A week later Etta whispered something to Cecilia when she cleared her dinner plate. Henry was at work. They were listening to the news on the kitchen radio. Cecilia couldn’t quite hear her, but what she thought Etta said was, “I meant to go back for you, Cecilia.” She put her lips on Cecilia’s cheek and lingered there for a moment. Cecilia didn’t ask Etta to repeat herself.
15
Time goes by so quickly. Enjoy every moment.
Mothers speak of time like it’s the only currency we know.
Can you believe it? Can you believe she’s already six months old? Other women would say this to me, nearly chipper, idling their strollers back and forth on the sidewalk as their babies slept under expensive, gauzy white blankets, their pacifiers bobbing. I would look down at Violet, staring up at me from where she lay, her fists waving, her legs stiff, wanting, wanting, wanting. And I would wonder how we’d made it so far. Six whole months. It felt like six years.
It’s the best job in the world, isn’t it? Motherhood? This was what the doctor said at one of Violet’s appointments for her shots. She was a mother of three. I told her about my recurring hemorrhoids the size of grapes, about how long it had been since we’d had sex, since I’d even thought of your penis in passing. Her eyebrows lifted with her smile—Yup. I get it. I really do. As though I were a part of the club now, privy to its unspoken truths. What I couldn’t tell her was that I felt I’d aged a century since I’d given birth to Violet. That she seemed to stretch every hour we spent together. That the months had crawled by so slowly I’d often splash cold water on my face during the day to see if I was just dreaming—if that’s why time never made any sense to me.
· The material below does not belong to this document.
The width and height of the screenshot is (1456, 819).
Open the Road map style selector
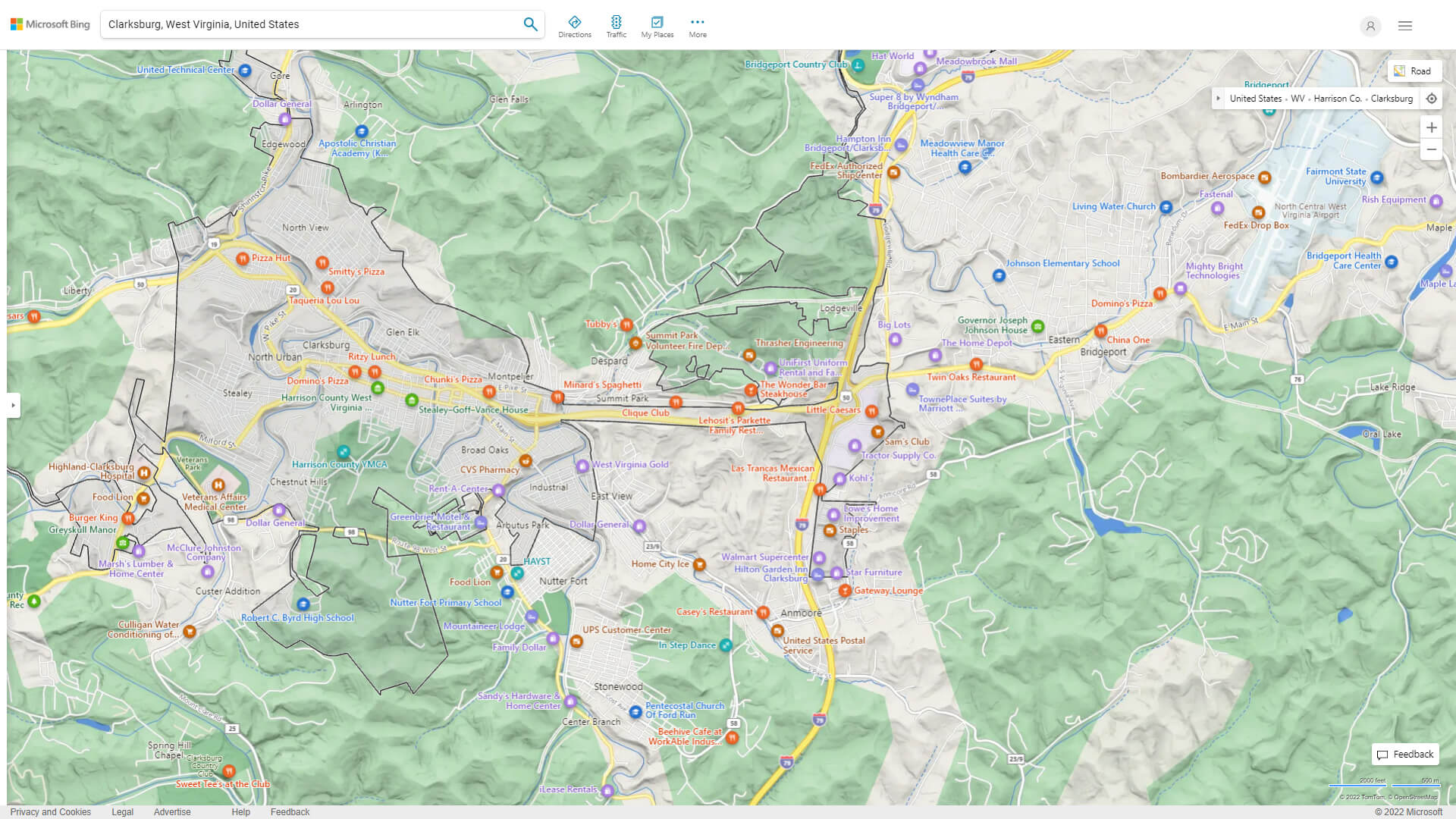click(1415, 71)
It’s like you blink, and they’re suddenly such big girls. They become these sweet little people right before your eyes. Violet seemed to grow so slowly. I never noticed a change in her until you shook it in front of my face. You would tell me her clothes were too small, that her belly was hanging below her shirts, that her leggings came up almost to her knees. You would pack away her baby toys and buy her things on your way home from work that blinked and beeped, things for tiny humans who are developing, learning, thinking. I was just trying to keep her alive. I was focused on her eating and her sleeping and the probiotic drops that I could never seem to remember. I was focused on getting through the days as they rolled like boulders into one another.
16
Us. No couple can imagine what their relationship will be like after having children. But there’s an expectation that you’ll be in it together. That you’ll be a team where the teamwork is possible. Our operation functioned. Our child was fed and bathed and walked and rocked and clothed and changed and you did everything you could. I had her all day, but when you came through the door, she was yours. Patience. Love. Affection. I was grateful for everything you gave her that she didn’t want from me. I watched you two and I was envious. I wanted what you had.
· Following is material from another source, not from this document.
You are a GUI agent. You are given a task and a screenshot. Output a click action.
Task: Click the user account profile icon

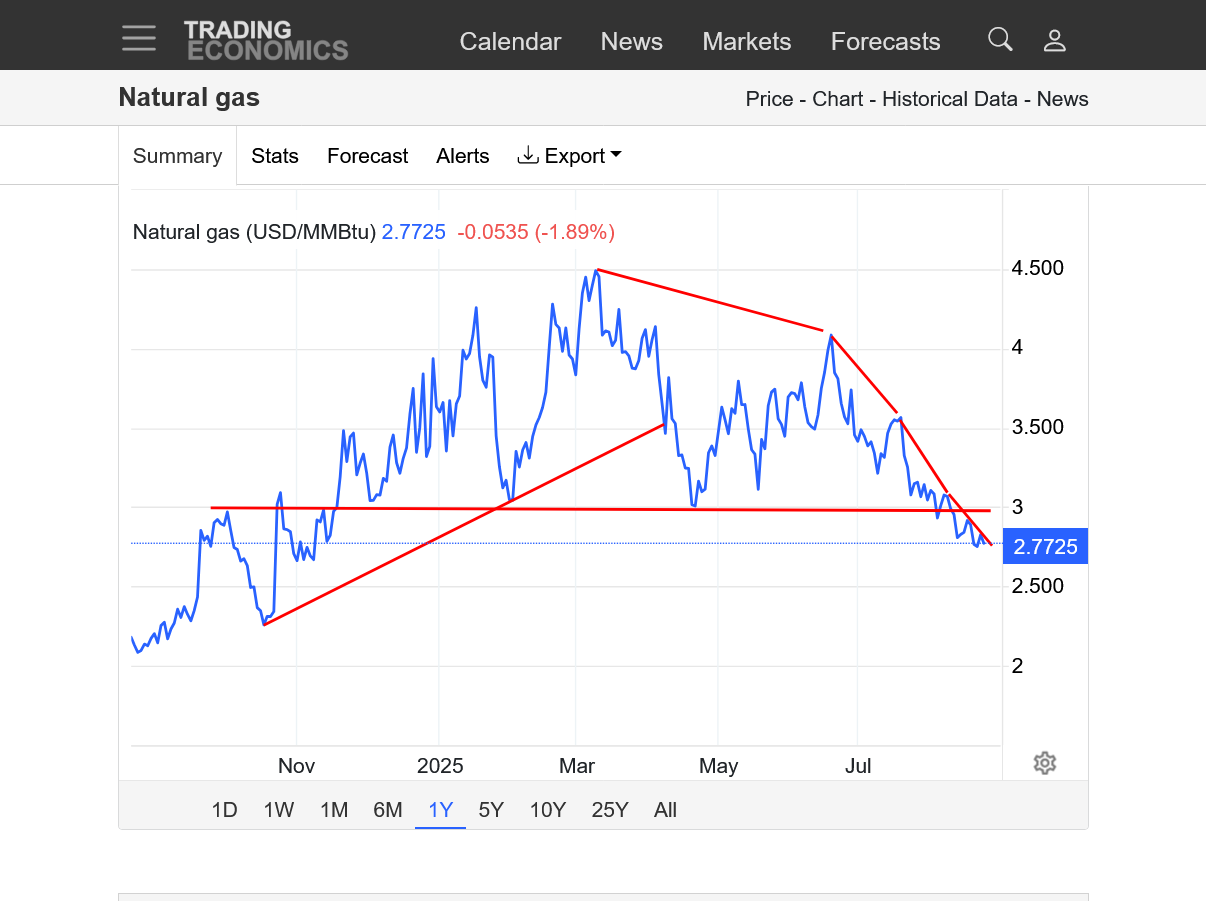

But this imbalance came at a cost. We had shifted away from our easy, treasured decade of comfort. Instead, my presence made you withdraw. Your judgment made me anxious. The more Violet got from you, the less you gave to me.
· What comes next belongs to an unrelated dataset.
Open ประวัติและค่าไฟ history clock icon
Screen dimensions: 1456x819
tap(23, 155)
We still kissed hello and conversed over dinners at restaurants on the odd night we got out together. You always put your hand on the small of my back as we walked closer to our apartment, closer to the nest we’d built together. We had established certain motions and we still went through them. But there were subtle absences. We stopped doing crosswords together. You didn’t leave the bathroom door open when you showered. There was space where there hadn’t been before, and in that space was resentment.